Jobs continued to be added at an encouraging pace in October, although the number of added jobs was slightly below what was expected.
There were 161,000 jobs added to the economy in October, marking the fifth month in a row where over 100,000 jobs were added.
Job growth has been steady over the past few years, and while there haven’t been too many months that showed substantial growth, there have been over 15.5 million private sector jobs created since early 2010.
Also encouraging is that unemployment dropped below 5% in October. The current unemployment rate is now 4.9%, which is a relatively low number for unemployment.
The strong numbers from October’s job report, coupled with previous reports that showed similar strength, will likely lead to quicker economic growth.
For mortgage rate shoppers, this could mean higher mortgage rates. The Fed is already planning on raising their rate during their December meeting, and added strength in the economy could influence investors to move to “riskier” investments.
Both actions would cause mortgage rates to increase.
However, neither of those actions has occurred yet. Mortgage rates are still low, but Freddie Mac reported yesterday that rates are on the rise – and it doesn’t seem likely that they’ll drop down very far, if at all.
Current rates are still historically low for this time of the year, so those looking to capitalize on ultra-low rates can are in luck.
About Non-Farm Payrolls
A survey of non-farming jobs is conducted each month to gauge the growth of the labor market. The data is presented the following month in the non-farm payroll report. The non-farm payroll report is one of the best indicators for economic strength.
Mortgage rates are tied closely to economic strength. Generally speaking, mortgage rates increase as the economy is doing well. When the economy isn’t as strong as investors would like, mortgage rates tend to fall.
Because the economy seems to be doing well, it follows that mortgage rates should begin to rise.
One of the best indicators for strength from October’s non-farm payroll report is the 161,000 added jobs. There has been a consistent level of job growth over the past few months, a telling sign that the economy is picking up steam.
Another good piece of news is that wages have grown an average of 2.8% over the past 12 months, the highest clip of wage growth since 2007.
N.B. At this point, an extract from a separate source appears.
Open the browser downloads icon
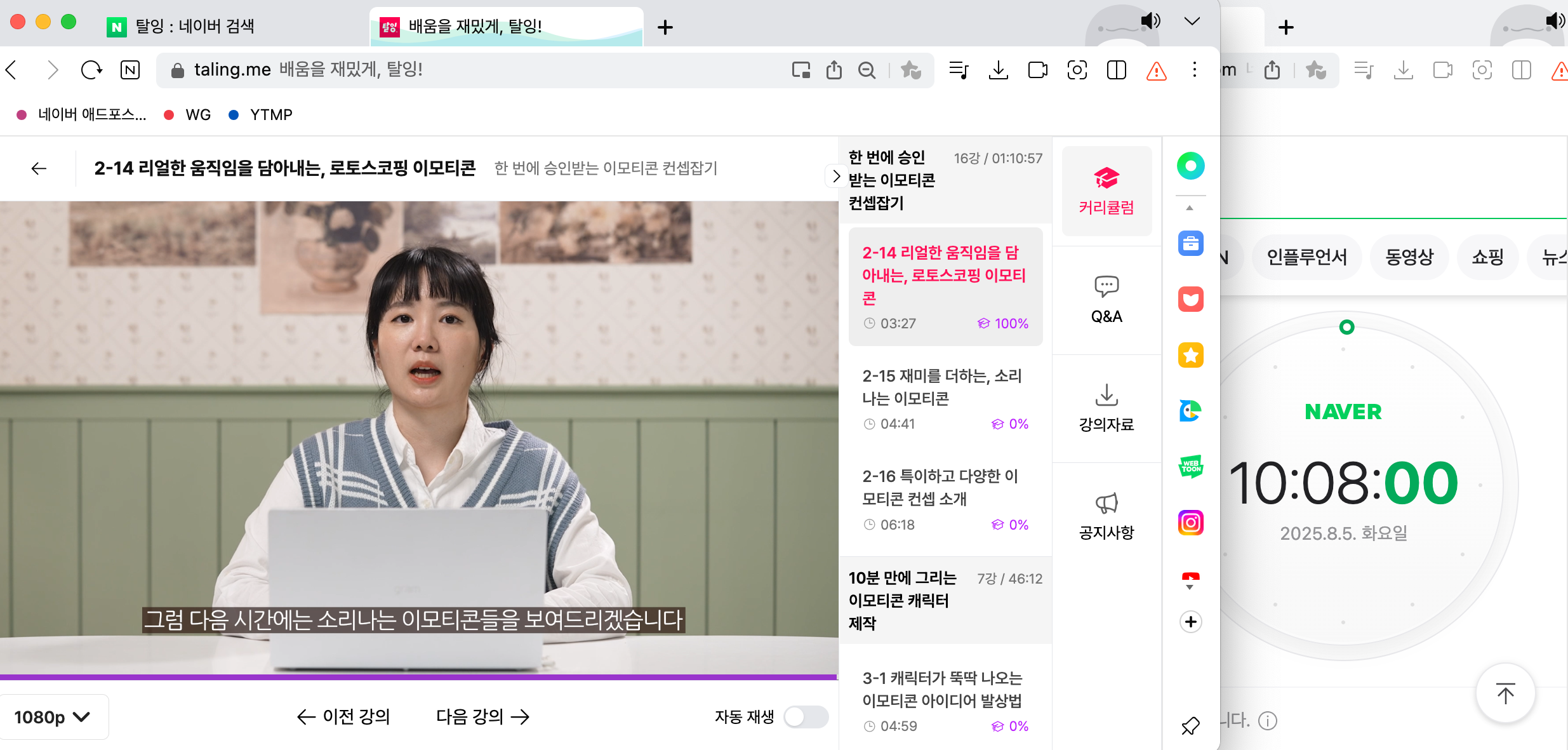Image resolution: width=1568 pixels, height=750 pixels. pos(998,70)
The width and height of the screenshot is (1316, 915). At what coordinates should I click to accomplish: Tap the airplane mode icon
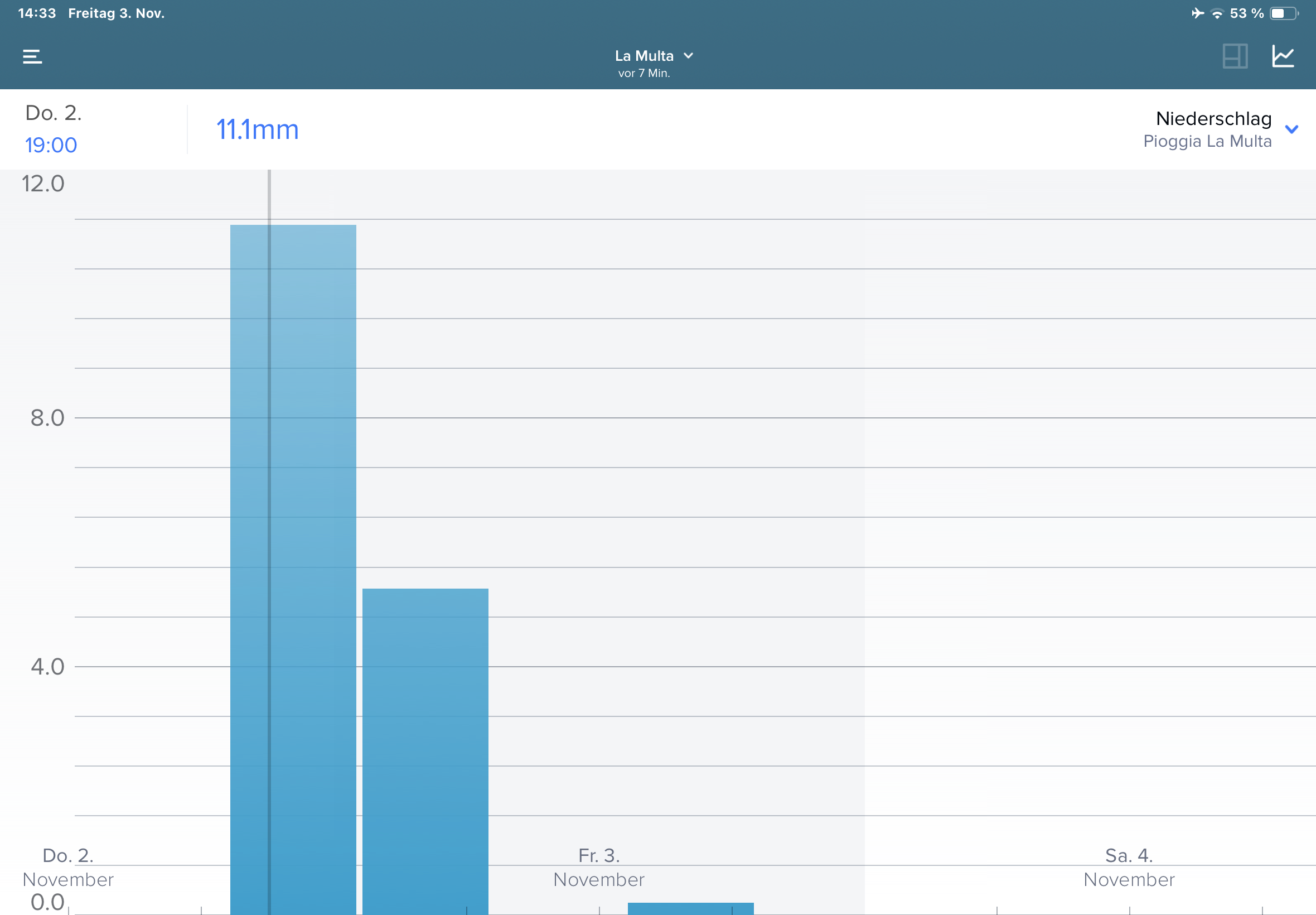1197,13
The combination of all the growth in the economy is likely going to be more than enough to convince investors to move away from “safer” investments. As they do so, mortgage rates will begin to rise.
How Do Payrolls Affect Mortgages?
The monthly non-farm payroll report doesn’t directly affect mortgage rates. However, mortgage rates do tend to change whenever good or bad news is reported.
If the economy is strong, investors will move to “riskier” investments. As they do this, the cost of “safer” investments will drop. One of these investments, the 10-year treasury note, is closely tied to mortgage rates. As the cost of a 10-year treasury note drops, mortgage rates tend to drop as well.
Payrolls are also a deciding factor when the Fed considers increasing the federal funds rate. Job growth is an excellent indicator of economic strength, so if growth isn’t what they expect, then they would be less likely to raise rates.
The biggest negative from the most recent payroll report actually comes from outside of the United States. Foreign nations are having a harder time getting their economies to grow, and the Fed could be concerned that rising rates will put pressure on trade with those nations.
It’s a good sign that the nation’s biggest problem is foreign economic strength, but it could play a role in holding the federal funds rate low. This would keep mortgage rates low as well.